◆ Text extract
Singapore Oil Trading Giant On Verge Of Collapse After Banks Freeze Credit Lines

Back in the second half of 2015, shortly after Saudi Arabia unleashed the (first) OPEC disintegration by flooding the market with oil in hopes of killing US shale (so deja vu… only back then it took it about two years for it to realize its low production costs are no match for the US junk bond market) and when China’s economy briefly collapsed forcing Beijing to devalue its currency and trigger a violent plunge in commodity prices around the globe (so deja vu… only back then the Shanghai Accord of Jan 2016 restored order to the world), traders were looking for ways to short the chaos and one of the favorite trades was to bet on the collapse of commodity merchants such as Glencore, Vitol, Trafigura and Mercuria, whose fates were closely interwoven with the prices of the commodities they traded. As a result, Glencore’s stock price plunged and its CDS soared amid fears the commodity crash cascade would lead to a default wave among anyone with commodity exposure.

Fast forward 5 years when the biggest commodity crash in generations, one which has sent the price of oil tumbling to levels not seen since George H.W. Bush was invading Middle Eastern nations, and… nothing: while the Glencores of the world have indeed dropped, their valuations are nowhere near the late 2015 lows even as the prices of several key commodities have rarely been lower.

[Entries for locating described items]
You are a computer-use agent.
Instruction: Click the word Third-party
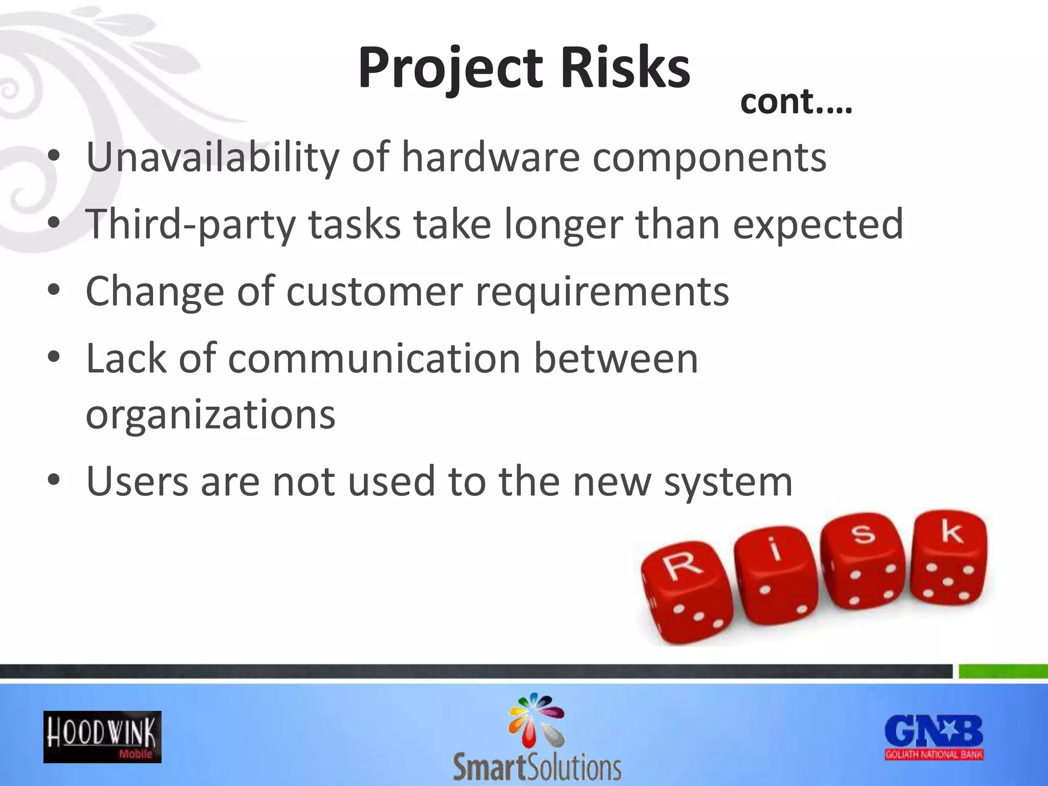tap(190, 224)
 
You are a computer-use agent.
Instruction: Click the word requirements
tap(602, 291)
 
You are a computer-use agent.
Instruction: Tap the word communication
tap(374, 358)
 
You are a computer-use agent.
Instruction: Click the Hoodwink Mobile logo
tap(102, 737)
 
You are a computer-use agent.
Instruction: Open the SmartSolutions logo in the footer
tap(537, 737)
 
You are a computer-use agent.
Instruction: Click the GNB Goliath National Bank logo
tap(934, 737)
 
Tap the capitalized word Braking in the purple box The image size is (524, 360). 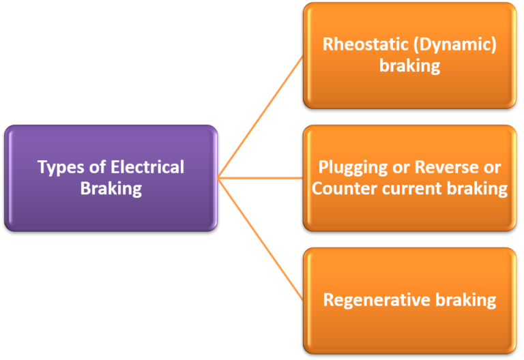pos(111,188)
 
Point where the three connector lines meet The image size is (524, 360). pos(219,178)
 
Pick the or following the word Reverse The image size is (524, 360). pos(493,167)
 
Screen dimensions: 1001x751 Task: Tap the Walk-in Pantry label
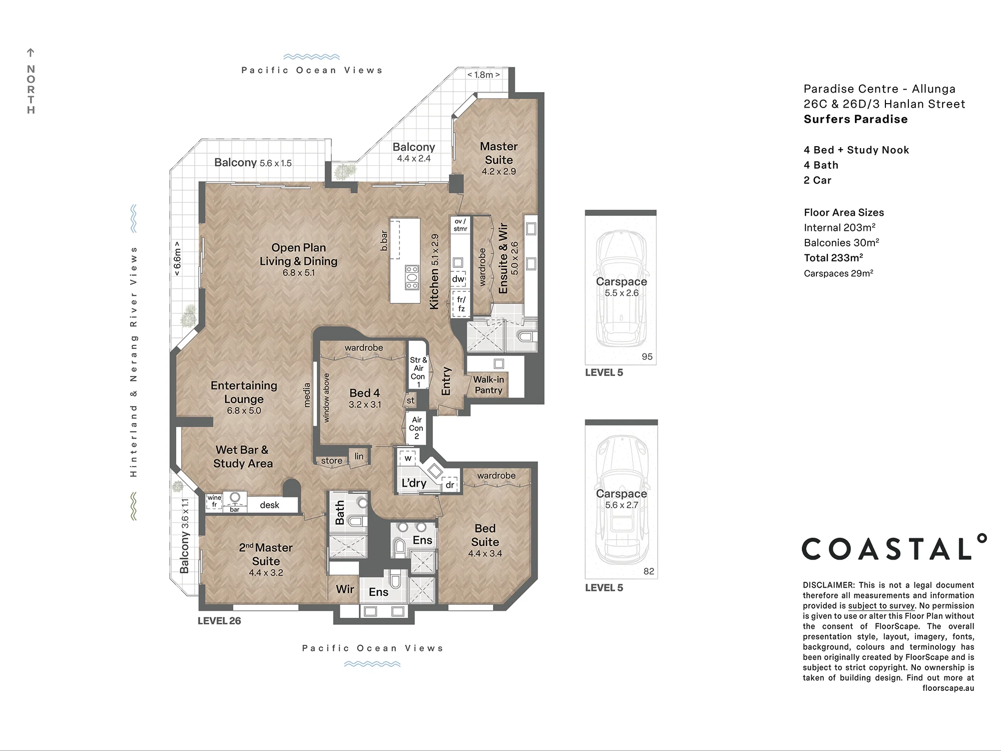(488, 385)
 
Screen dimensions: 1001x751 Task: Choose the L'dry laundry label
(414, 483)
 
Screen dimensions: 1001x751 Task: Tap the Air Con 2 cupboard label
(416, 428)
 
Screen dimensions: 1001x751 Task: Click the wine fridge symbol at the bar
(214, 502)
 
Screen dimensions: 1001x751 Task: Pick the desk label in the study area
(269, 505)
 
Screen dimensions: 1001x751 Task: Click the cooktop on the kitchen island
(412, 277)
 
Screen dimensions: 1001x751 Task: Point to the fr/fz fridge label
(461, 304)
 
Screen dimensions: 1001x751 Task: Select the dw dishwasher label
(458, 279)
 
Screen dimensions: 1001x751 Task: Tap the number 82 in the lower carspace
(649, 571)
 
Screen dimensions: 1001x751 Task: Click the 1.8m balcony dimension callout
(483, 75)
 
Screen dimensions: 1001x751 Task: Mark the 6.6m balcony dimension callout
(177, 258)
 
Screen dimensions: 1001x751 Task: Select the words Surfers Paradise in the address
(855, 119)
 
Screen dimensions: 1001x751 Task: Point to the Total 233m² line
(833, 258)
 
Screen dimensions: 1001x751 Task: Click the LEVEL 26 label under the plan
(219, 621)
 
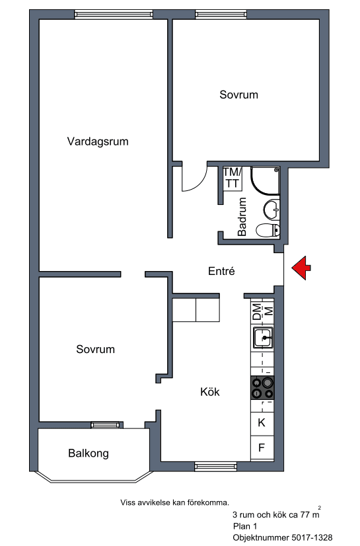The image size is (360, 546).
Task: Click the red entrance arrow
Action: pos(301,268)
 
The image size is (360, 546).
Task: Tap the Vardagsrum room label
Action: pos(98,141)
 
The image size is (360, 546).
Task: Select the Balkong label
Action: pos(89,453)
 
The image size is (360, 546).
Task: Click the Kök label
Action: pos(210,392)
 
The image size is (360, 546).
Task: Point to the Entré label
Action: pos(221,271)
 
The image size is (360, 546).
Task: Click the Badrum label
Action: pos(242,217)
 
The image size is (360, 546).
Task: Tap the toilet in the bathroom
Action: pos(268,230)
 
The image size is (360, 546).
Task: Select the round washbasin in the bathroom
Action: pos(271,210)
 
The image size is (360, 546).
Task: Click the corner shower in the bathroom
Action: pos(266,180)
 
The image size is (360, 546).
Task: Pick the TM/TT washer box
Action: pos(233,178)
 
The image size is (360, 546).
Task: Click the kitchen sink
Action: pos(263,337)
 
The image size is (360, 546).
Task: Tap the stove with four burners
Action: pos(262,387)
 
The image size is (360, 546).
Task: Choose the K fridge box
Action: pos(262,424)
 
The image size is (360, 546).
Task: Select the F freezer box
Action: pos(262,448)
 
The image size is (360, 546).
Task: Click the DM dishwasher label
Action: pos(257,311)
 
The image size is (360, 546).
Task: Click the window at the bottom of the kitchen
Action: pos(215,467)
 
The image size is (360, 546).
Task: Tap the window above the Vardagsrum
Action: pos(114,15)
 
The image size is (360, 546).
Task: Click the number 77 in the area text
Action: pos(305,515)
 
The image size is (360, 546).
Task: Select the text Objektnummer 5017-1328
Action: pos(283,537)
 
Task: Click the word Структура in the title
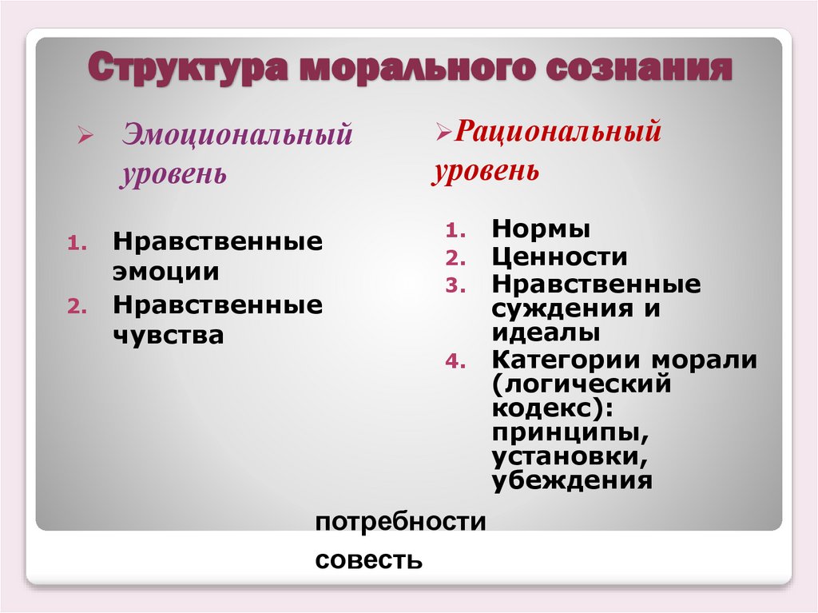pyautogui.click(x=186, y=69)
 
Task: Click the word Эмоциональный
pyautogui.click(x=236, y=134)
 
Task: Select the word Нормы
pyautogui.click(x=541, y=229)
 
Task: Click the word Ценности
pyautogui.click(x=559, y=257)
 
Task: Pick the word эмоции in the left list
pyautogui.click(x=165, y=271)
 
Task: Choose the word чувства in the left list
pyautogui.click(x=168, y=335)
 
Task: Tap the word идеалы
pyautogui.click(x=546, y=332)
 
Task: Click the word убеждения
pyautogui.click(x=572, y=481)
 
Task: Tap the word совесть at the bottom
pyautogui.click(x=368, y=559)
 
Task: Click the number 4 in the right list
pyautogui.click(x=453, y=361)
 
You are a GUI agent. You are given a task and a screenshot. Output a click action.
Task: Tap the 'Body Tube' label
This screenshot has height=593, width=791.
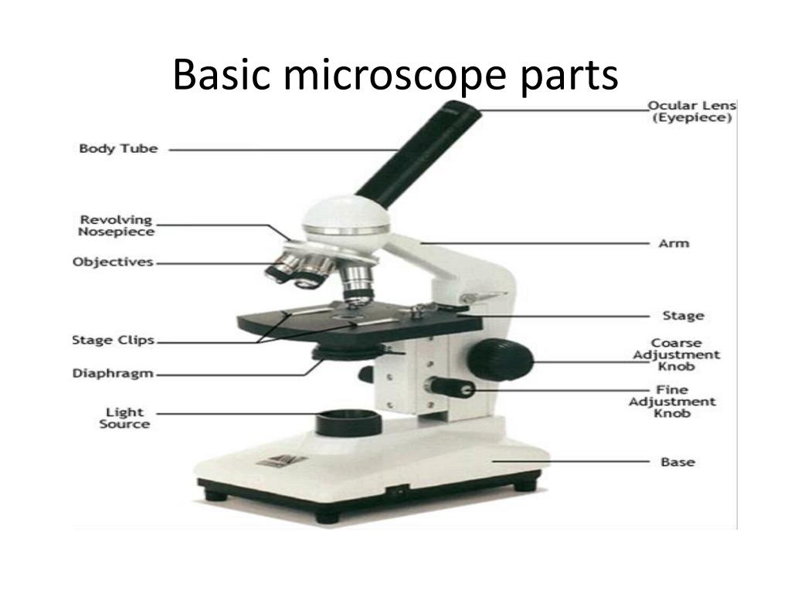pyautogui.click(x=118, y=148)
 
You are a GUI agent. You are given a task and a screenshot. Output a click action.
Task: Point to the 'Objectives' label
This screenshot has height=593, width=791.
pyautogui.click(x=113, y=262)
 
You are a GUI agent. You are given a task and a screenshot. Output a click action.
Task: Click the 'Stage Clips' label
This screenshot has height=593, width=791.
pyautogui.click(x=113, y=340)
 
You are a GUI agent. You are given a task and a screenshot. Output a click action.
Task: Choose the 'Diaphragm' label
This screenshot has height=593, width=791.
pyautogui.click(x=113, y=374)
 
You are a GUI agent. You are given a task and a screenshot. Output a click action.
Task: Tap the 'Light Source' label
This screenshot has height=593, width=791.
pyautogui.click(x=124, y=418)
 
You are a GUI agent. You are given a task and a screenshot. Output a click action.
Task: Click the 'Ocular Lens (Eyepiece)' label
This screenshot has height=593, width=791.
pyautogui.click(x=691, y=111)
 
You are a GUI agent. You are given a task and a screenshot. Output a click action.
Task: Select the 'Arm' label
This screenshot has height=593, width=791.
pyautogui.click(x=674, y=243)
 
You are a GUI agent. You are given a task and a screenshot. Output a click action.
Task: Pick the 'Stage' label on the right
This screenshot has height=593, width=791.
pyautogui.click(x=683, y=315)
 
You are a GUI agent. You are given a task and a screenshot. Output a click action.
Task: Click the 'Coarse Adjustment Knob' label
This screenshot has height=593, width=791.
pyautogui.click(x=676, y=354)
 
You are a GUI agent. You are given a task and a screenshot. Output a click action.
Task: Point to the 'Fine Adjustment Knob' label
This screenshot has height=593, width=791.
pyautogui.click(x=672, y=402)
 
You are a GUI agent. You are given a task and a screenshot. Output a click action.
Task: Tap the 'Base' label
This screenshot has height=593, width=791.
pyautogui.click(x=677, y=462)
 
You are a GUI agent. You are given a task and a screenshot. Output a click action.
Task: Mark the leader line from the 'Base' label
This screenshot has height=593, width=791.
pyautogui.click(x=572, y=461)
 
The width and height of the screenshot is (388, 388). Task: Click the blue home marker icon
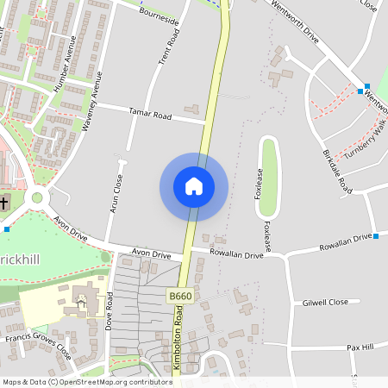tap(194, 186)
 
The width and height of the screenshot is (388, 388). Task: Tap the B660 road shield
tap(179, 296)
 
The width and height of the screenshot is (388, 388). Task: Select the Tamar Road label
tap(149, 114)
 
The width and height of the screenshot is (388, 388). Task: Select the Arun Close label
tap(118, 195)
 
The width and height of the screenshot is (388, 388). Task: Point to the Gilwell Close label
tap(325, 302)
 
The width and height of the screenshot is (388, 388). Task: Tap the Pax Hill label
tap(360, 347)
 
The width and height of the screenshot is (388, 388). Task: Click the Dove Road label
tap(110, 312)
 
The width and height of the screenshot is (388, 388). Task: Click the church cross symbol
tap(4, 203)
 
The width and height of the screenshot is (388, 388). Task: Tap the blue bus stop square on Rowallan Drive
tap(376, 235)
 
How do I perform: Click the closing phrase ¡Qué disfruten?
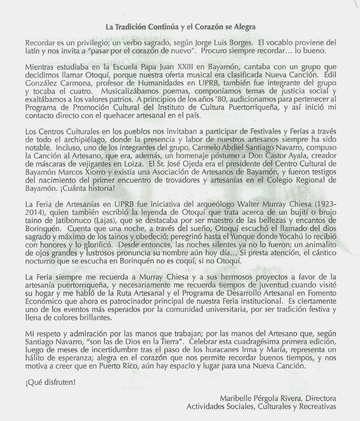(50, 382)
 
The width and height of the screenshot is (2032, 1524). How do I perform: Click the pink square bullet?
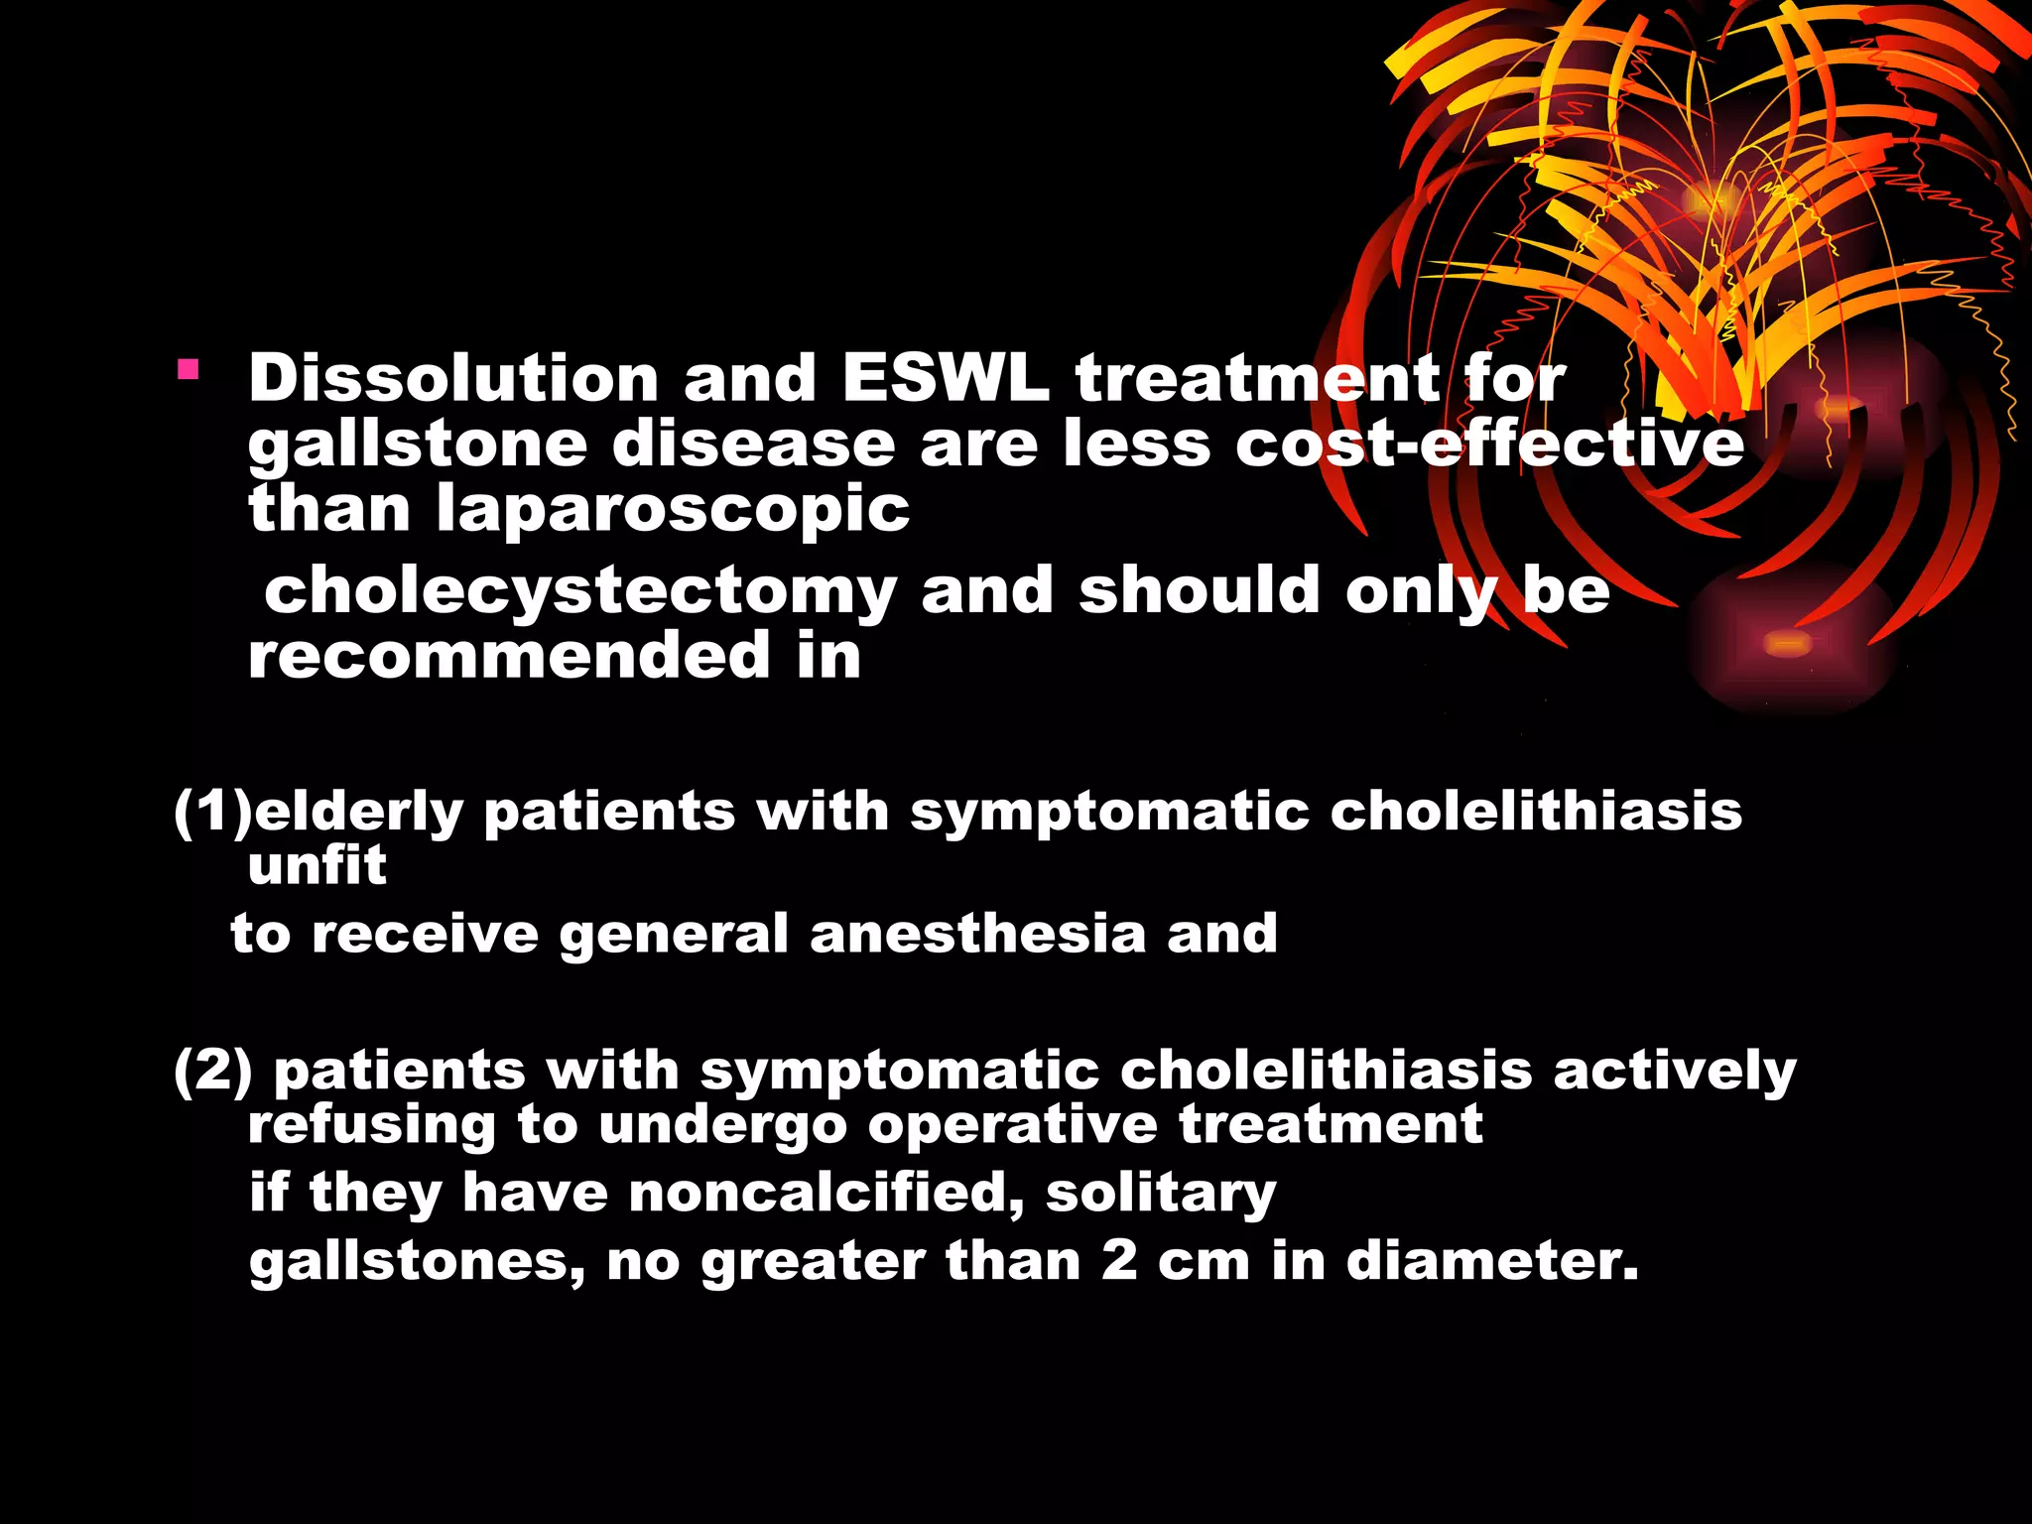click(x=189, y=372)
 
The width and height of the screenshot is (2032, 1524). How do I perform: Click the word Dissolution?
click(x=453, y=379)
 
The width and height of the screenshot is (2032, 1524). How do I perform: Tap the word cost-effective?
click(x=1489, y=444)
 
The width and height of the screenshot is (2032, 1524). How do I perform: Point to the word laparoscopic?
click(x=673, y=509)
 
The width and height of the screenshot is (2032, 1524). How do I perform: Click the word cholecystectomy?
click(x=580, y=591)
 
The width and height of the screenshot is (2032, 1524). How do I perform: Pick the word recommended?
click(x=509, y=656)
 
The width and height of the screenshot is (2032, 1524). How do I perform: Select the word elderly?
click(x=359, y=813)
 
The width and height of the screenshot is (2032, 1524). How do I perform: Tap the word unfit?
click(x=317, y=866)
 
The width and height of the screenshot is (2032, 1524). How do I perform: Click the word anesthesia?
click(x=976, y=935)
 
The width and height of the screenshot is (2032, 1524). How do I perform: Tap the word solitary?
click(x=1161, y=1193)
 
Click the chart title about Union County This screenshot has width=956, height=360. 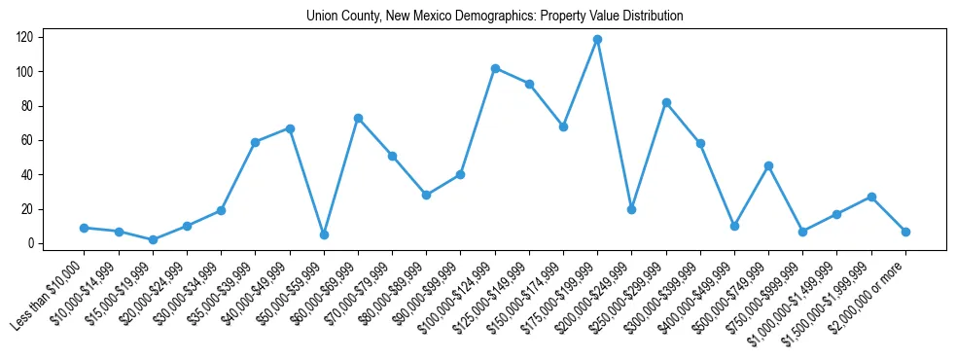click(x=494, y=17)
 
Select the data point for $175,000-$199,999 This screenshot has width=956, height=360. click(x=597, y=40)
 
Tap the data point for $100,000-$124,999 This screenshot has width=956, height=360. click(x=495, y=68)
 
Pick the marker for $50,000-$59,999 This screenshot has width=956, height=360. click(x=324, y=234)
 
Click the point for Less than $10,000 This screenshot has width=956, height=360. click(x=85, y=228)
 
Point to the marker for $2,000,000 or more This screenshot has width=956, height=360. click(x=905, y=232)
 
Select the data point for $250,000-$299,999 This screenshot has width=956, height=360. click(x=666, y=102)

◆ Task directions
Copy the passage of the commodity-trading article above from "Fast forward 5" to "rarely been lower.", word for word.

◆ Expected answer
Fast forward 5 years when the biggest commodity crash in generations, one which has sent the price of oil tumbling to levels not seen since George H.W. Bush was invading Middle Eastern nations, and… nothing: while the Glencores of the world have indeed dropped, their valuations are nowhere near the late 2015 lows even as the prices of several key commodities have rarely been lower.